Why Inflationistas Are the Biggest Losers of the Debt Ceiling Episode

Since the deficit ceiling deal passed on Tuesday, there has been a lot of discussion about the winners and losers of the tumultuous past month. But nobody has mentioned one class of losers: the inflationistas. You know, the people who lay awake at night, their sleep disturbed equally by the gold bars under their pillows and the concern that prices are rising across the board. The people who keep warning that, any day now, the bond vigilantes will ride over the hills and demand that everybody pay higher interest rates. The folks who, like House Majority Leader Eric Cantor, are short Treasuries and counting on a spike in interest rates.

The inflationistas' case always seemed more than a little weak. Sure, prices of energy and food have been high. And, yes, the consumer price index has been in elevated territory. In the 12 months that ended in June, the CPI was up 3.6 percent (1.8 percent excluding food and energy costs). But in order to have inflation, you need a wage-price spiral. And it's hard to have a wage-price spiral when wages aren't rising, let alone spiraling. What's more, aside from the price of gold, it was difficult to detect the symptoms of inflation. For example, if prices were rising broadly in an out-of-control manner in the U.S., one would expect the price of money to rise as well. You'd expect that interest rates on government and corporate debt would spike. That never happened. In fact, in recent months, the interest rate on the 10-year bond has been falling.

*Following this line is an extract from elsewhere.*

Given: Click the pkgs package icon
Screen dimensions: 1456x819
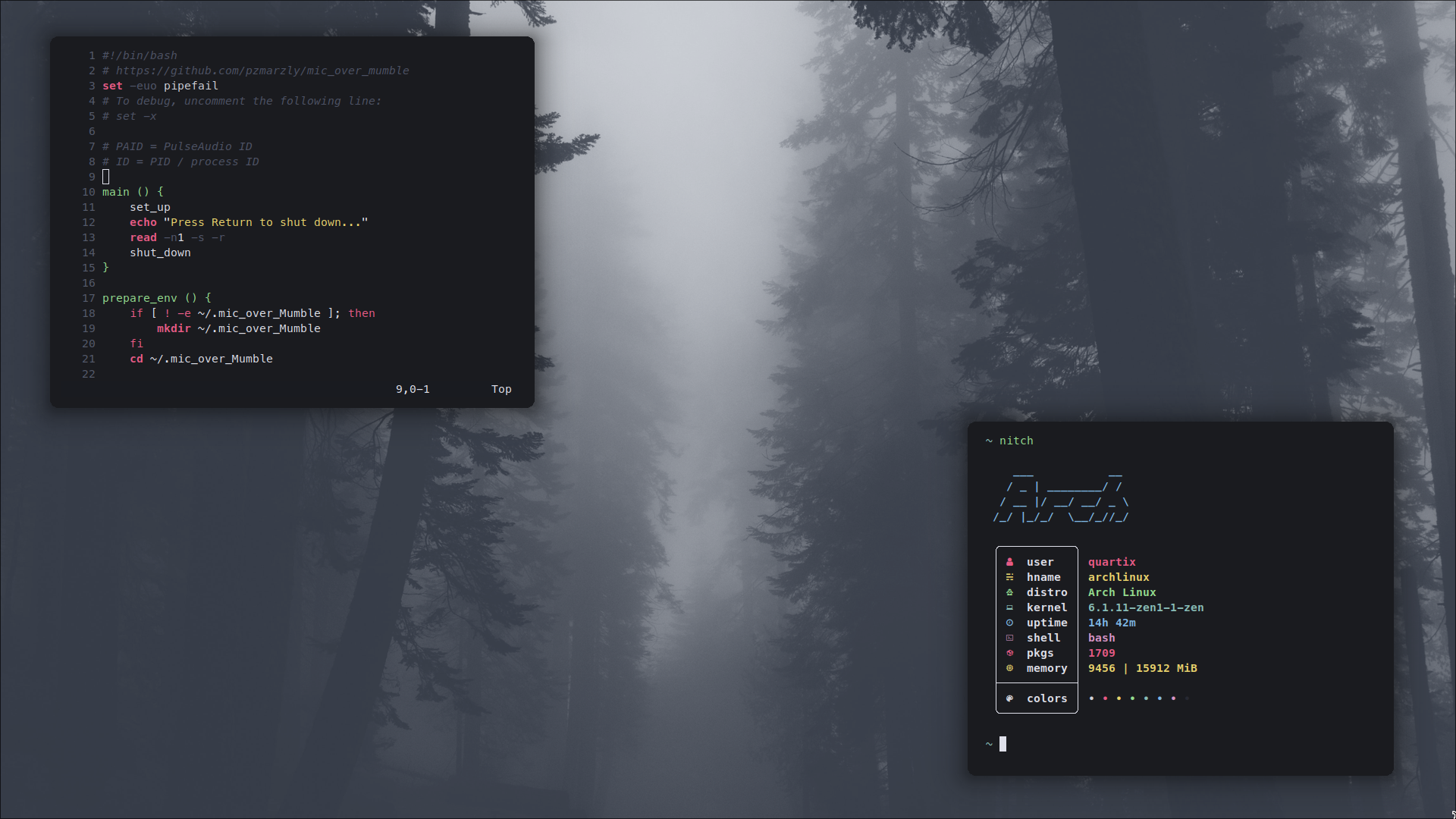Looking at the screenshot, I should 1009,653.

Well, came the counter-argument, interest on government debt stayed low because the Fed was buying lots of bonds and expanding its balance sheet like crazy. Once that stopped, they argued, the bond vigilantes would come riding over the hill and demand that the government (and everybody else) pay higher interest rates. But the Fed wasn't buying 10-year Treasuries. And the Fed's second effort at quantitative easing — a promise to buy $600 billion in government debt — was never as large as advertised. Why? Other parts of the Fed's balance sheet were shrinking even as holdings of Treasuries were expanding. By the way, that process is continuing. The Fed's weekly report on its balance sheet, to be released Thursday afternoon, will show that assets have fallen for three straight weeks. Needless to say, interest rates on long-term government debt have plummeted since QE2 ended.

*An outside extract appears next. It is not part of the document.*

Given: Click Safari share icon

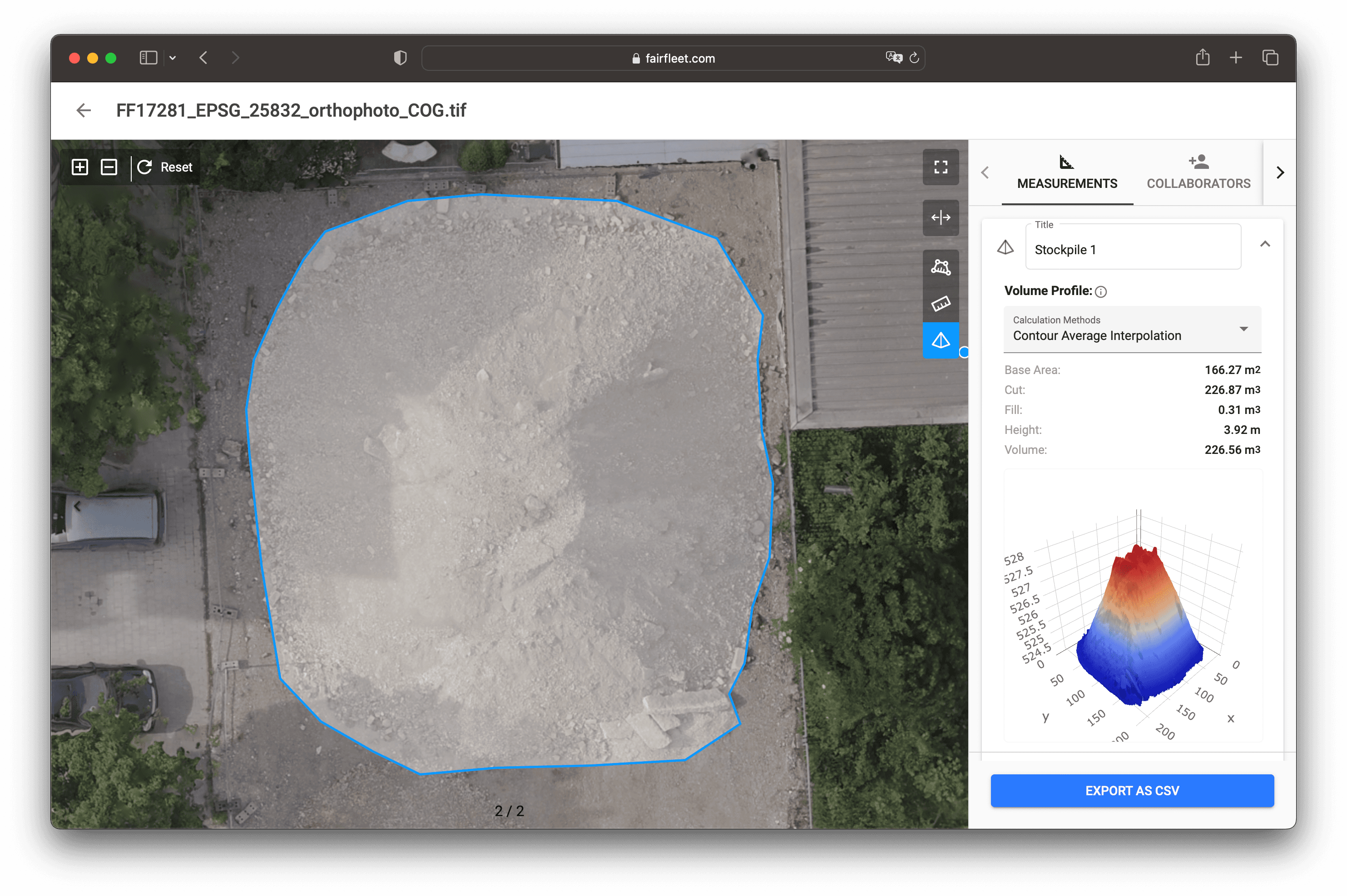Looking at the screenshot, I should 1202,58.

But, say the inflationistas, perhaps the debt-ceiling deal made investors around the world suddenly optimistic that the U.S. had fixed its problems and that public borrowing would no longer threaten to crowd out private borrowing. That doesn't wash either. As critics have correctly noted, the deal doesn't cut the deficit all that much, it doesn't reform entitlements, and it paves the way for more borrowing. (The deal, remember, was to raise the debt ceiling by more than $2 trillion). Besides, the past years have shown pretty definitively that a sharp increase in the amount of funds borrowed by the U.S. government doesn't lead to higher interest rates — for the government or for businesses and consumers.

It's quite possible, even plausible, that interest rates are falling because there isn't much inflation to speak of, and that investors, rationally, are coming around to the view that there will be even less inflation going forward. For in the past few weeks, fears of overheated economies in the developing world have quickly been replaced by fears of underheated economies in the developed world. The brinksmanship of recent weeks acted like a paralytic agent, causing consumers and companies alike to hold off on making purchases and investments. The resolution of the crisis didn't bring much relief. Fiscally contractionary actions, whether they are tax increases or spending cuts, tend to be contractionary, no matter what the avatars of austerity say. With the debt ceiling deal, the austerity meme, heretofore confined to Europe, has jumped the Atlantic. Not since the Spice Girls has the U.S. imported such a bad concept from the U.K. Regardless of how the GDP or retail sales numbers pan out over the next several months, the U.S. government, as currently configured, is not going to respond with stimulus.

In other words, the data points and the policy stances in the U.S. and Europe all seem to be pointing toward lower demand -- for commodities, for money, and for goods and services. Look around, and it sure seems like the prices of an awful lot of things are falling. As I write, oil is trading at $87.68 per barrel. The price of money is sharply down. The 10-year U.S. government bond is trading at about 2.5 percent. Liz Rappaport of the Wall Street Journal reports that "Bank of New York Mellon Corp. is preparing to charge some large depositors to hold their cash, in the latest sign of the worries roiling global markets." (A neat trick, that.) What about the stock markets? Well, the prices of shares of companies that make and sell goods and services are down, too.

As for the bond vigilantes, they're still on permanent vacation. I was in Budapest last week, and I think I saw them lazing in the Szecheny baths.

Daniel Gross is economics editor at Yahoo! Finance.